PlayStation has finally given fans an answer about its PC strategy. Well, sort of. Following months of speculation after Bloomberg first reported that Sony was reconsidering its PC plans, PlayStation has reportedly told staff that its narrative single-player games will remain PlayStation exclusives moving forward.
According to Bloomberg’s Jason Schreier, PlayStation Studios CEO Hermen Hulst shared the update during a company town hall on Monday, May 18, 2026. If accurate, this would mark the end of PlayStation’s six-year experiment of bringing many of its biggest single-player games to PC.
SCOOP: PlayStation studio business CEO Hermen Hulst told staff in a town hall Monday morning that the company's narrative single-player games will now be PlayStation exclusive, confirming Bloomberg's reporting from earlier this year.Original story from March: www.bloomberg.com/news/article…
— Jason Schreier (@jasonschreier.bsky.social) 2026-05-18T18:47:45.020Z
And honestly, what a mess that experiment ended up being. Instead of fully committing to PC, PlayStation often did the bare minimum, pushed PC players toward PlayStation Network requirements, and repeatedly ran into backlash from a community that was already skeptical of how Sony handled the platform.
Then, rather than just saying what the plan was, PlayStation let the news come through reports and leaks instead of using its own blog or social channels. Just rip the bandage off already.

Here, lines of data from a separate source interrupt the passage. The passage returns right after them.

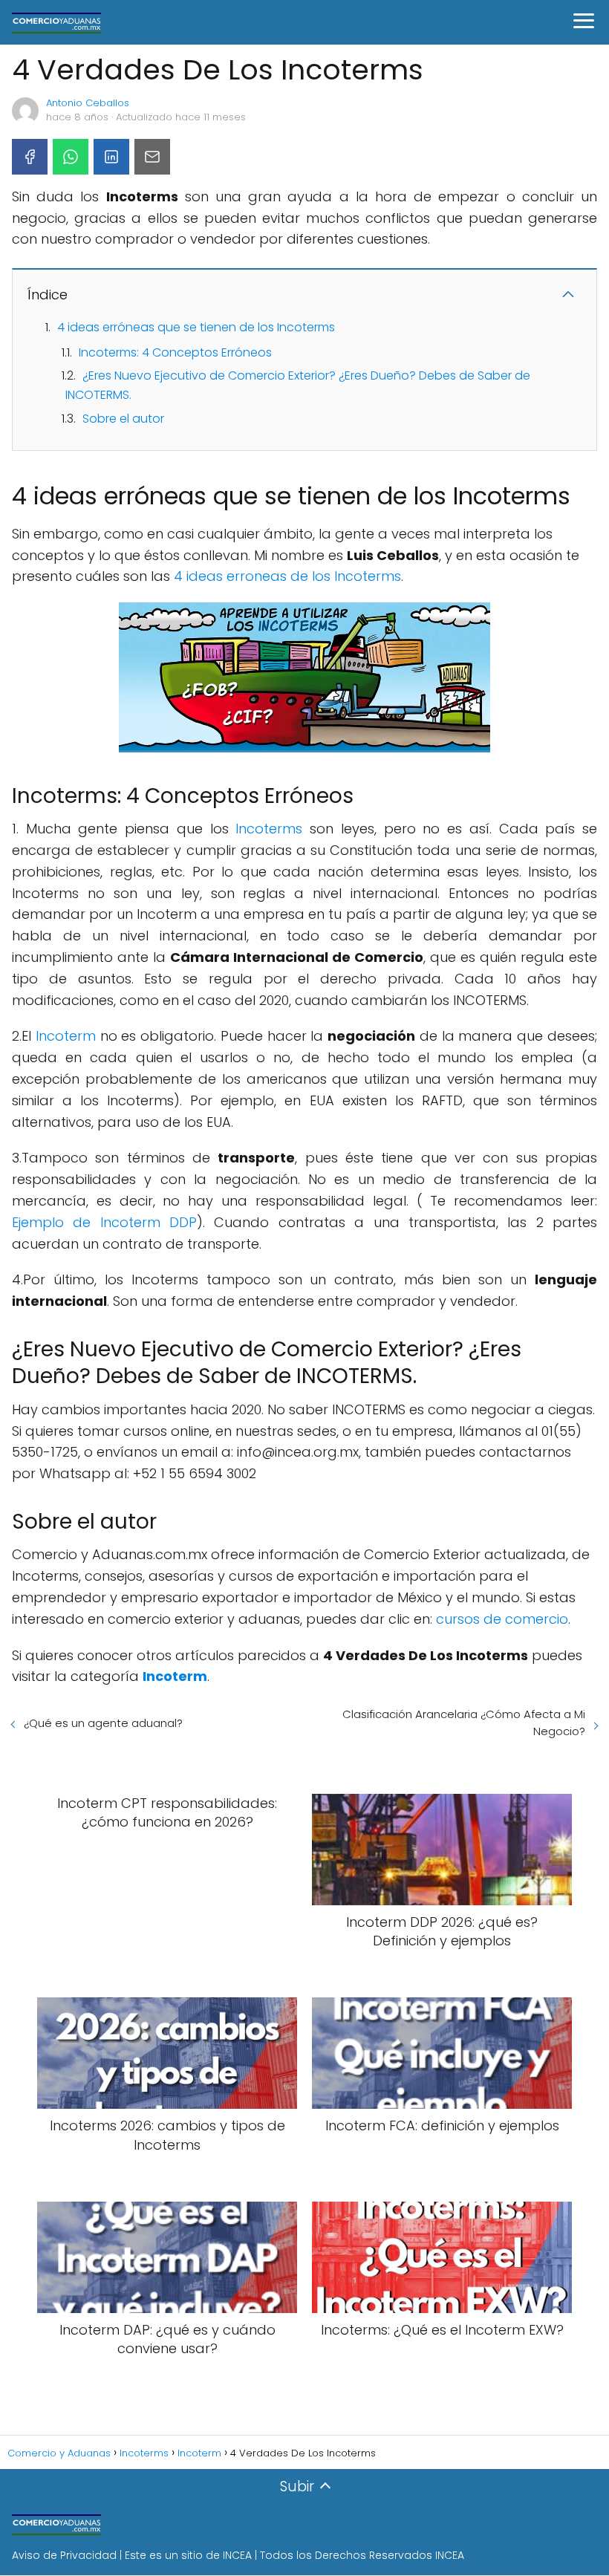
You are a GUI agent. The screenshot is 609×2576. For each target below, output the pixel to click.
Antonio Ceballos (87, 103)
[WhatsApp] (70, 157)
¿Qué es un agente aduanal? (103, 1723)
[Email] (152, 157)
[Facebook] (30, 157)
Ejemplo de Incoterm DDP (104, 1222)
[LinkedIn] (111, 157)
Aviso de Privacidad (64, 2555)
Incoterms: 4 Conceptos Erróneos (175, 352)
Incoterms (268, 828)
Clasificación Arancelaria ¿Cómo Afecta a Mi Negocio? (463, 1722)
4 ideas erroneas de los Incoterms (287, 576)
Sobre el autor (123, 418)
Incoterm (66, 1036)
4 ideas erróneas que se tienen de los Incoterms (196, 327)
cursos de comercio (502, 1619)
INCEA (237, 2555)
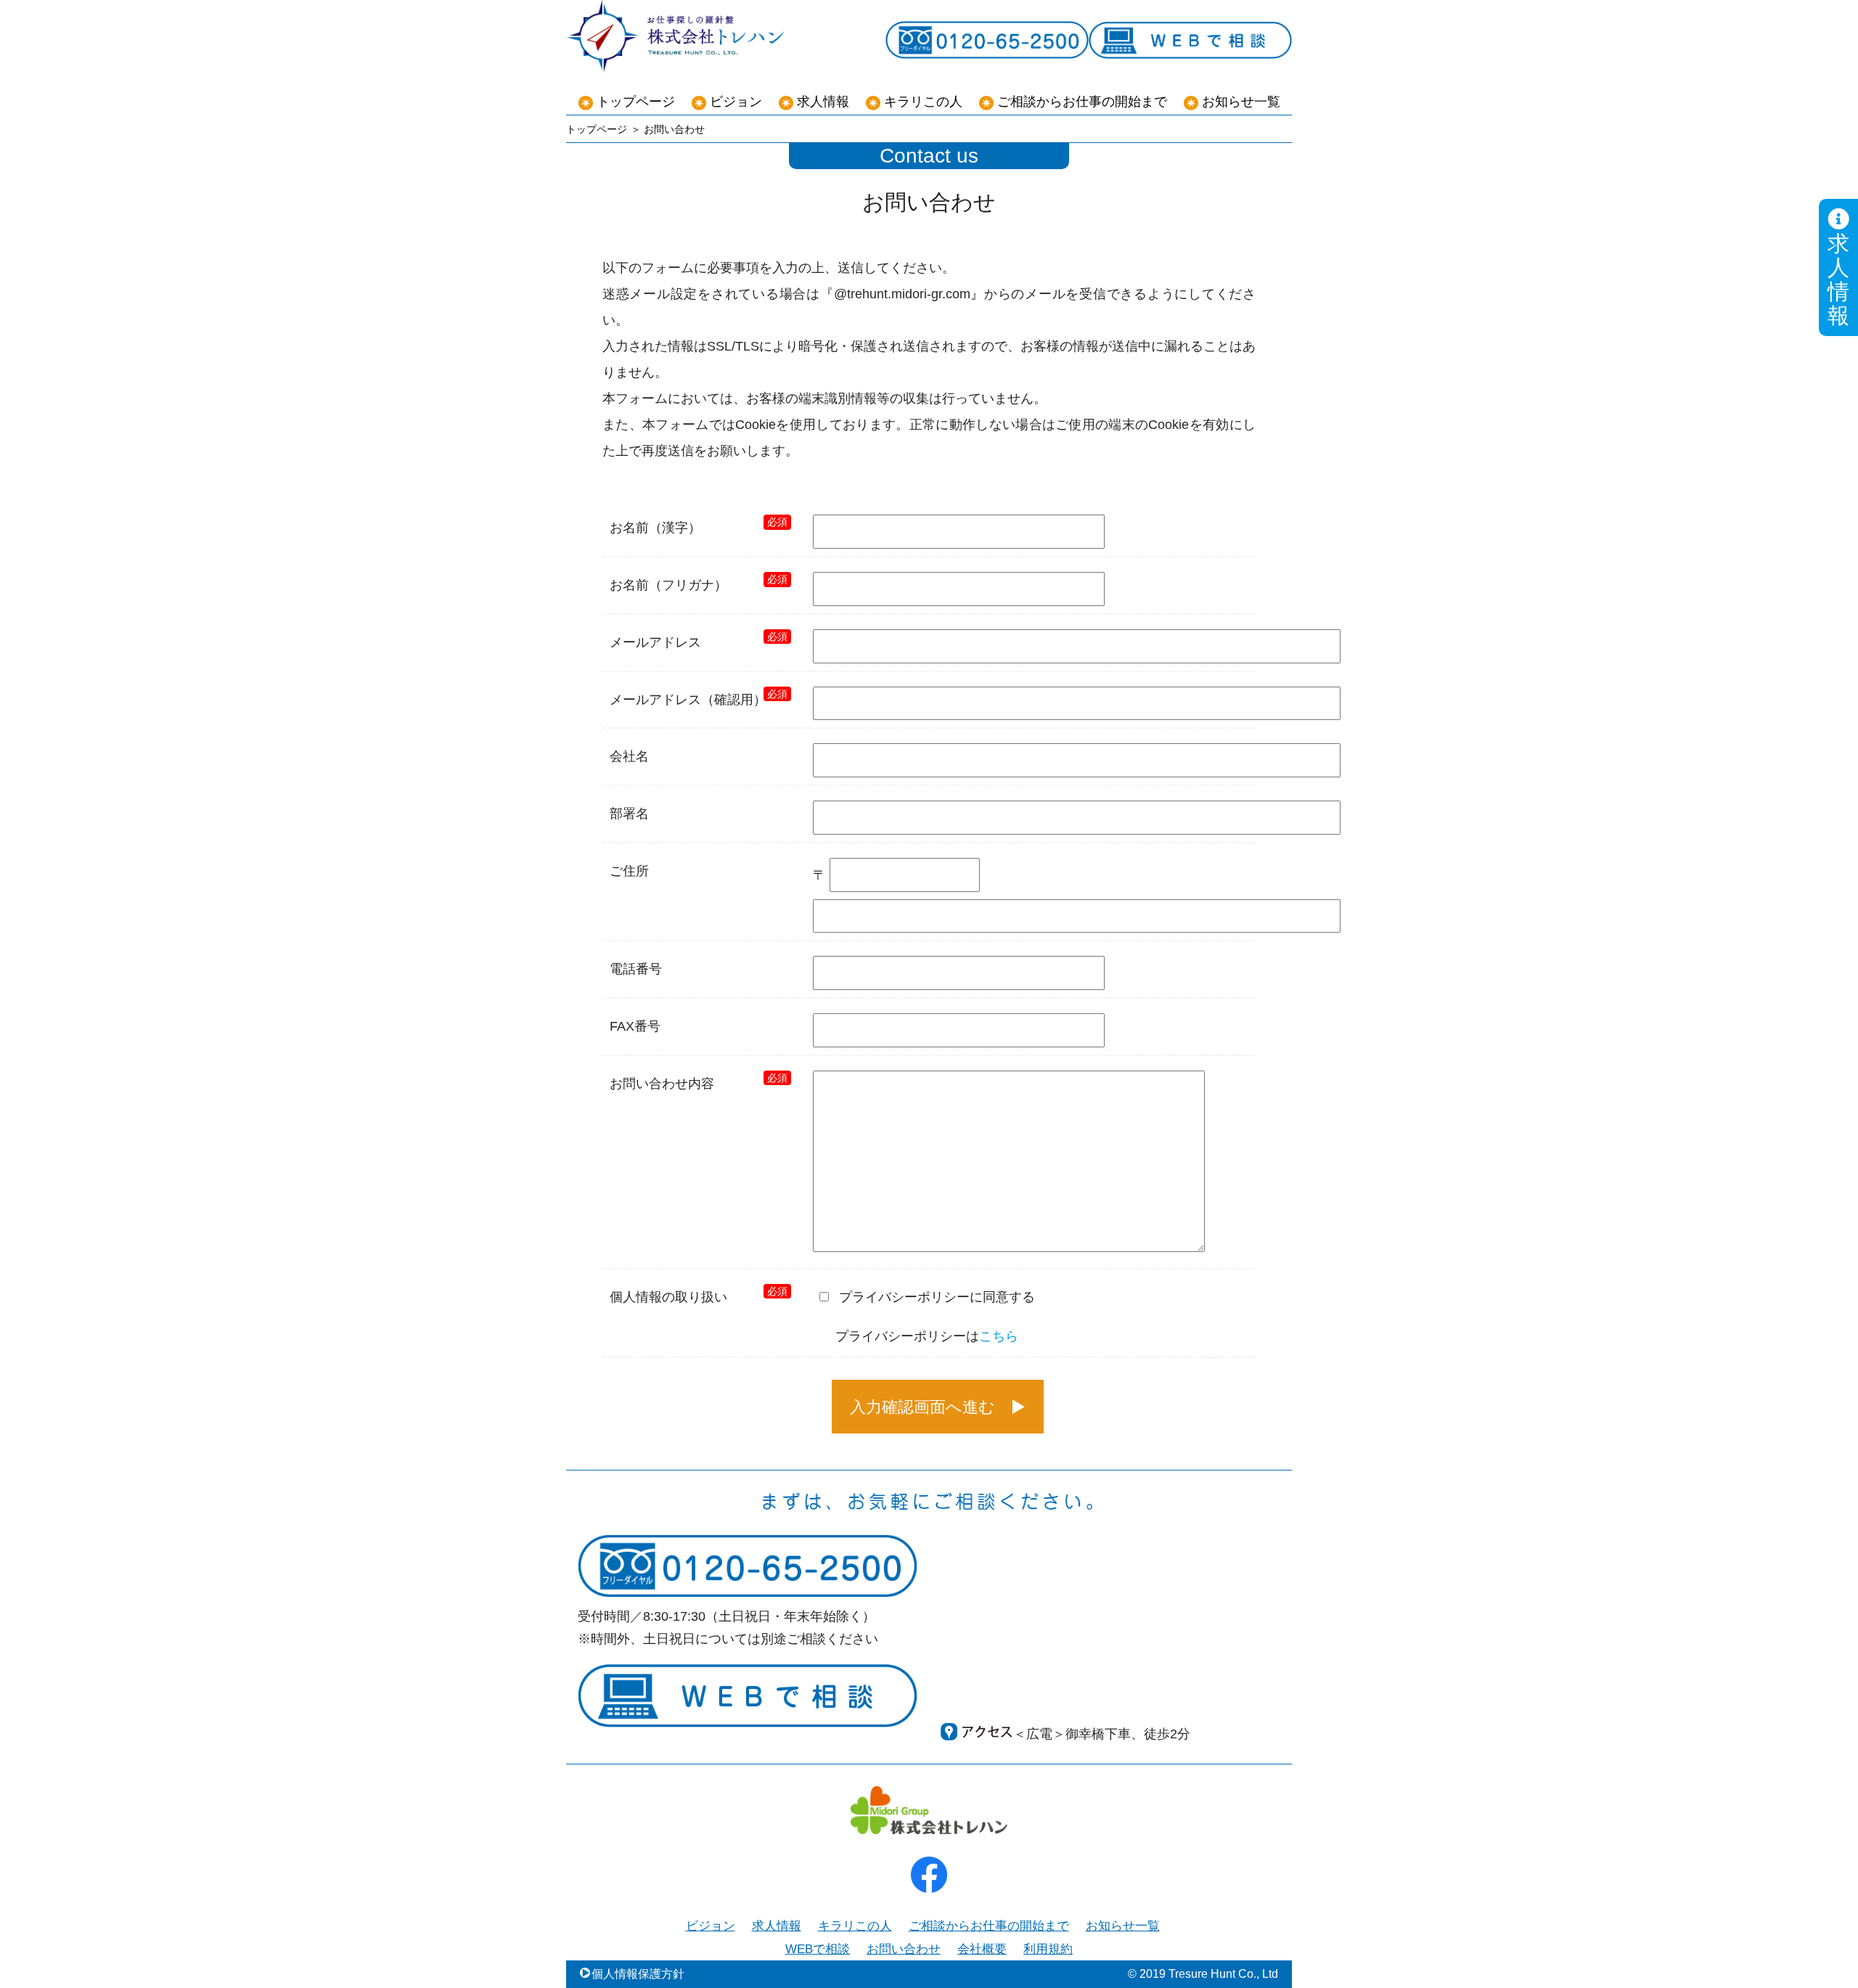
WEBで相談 (817, 1949)
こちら (998, 1336)
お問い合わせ (904, 1949)
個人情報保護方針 (638, 1974)
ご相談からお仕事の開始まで (1082, 101)
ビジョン (736, 101)
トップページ (636, 101)
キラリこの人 (923, 101)
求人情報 (1838, 279)
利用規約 (1048, 1949)
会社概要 (982, 1949)
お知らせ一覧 (1241, 101)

I still think this may be an ill-advised decision. Not because I need to play PlayStation games on PC, as I’ve owned a PS5 since day one, but because consoles are getting more expensive and Sony has already been raising prices across its hardware and services.
Market leader or not, the audience will ultimately decide if it wants to keep paying higher premiums for the PlayStation experience. I’m not deluded enough to think people won’t still buy in, because many absolutely will, but we are also in a timeline where people are not blindly running out to buy every console the moment it hits store shelves.
If PS5 prices continue to climb, and components like RAM and storage keep getting more expensive, some players may decide not to buy into PlayStation hardware at all. That is where PC could have still helped Sony, because even if console momentum slows, PC players are still potential customers. Cutting them off from future narrative single-player games feels short-sighted, especially when those games could continue selling years after their original PlayStation release. But at least we have an answer. Well, sort of.
As of this writing, PlayStation still has not said this publicly. Until it does, this remains another one of those situations where we are hearing about Sony’s plans through reporting instead of from Sony itself. At this point, though, it feels like it is time to move on. Still, I would have loved that long-rumored Demon’s Souls and Bloodborne PC port.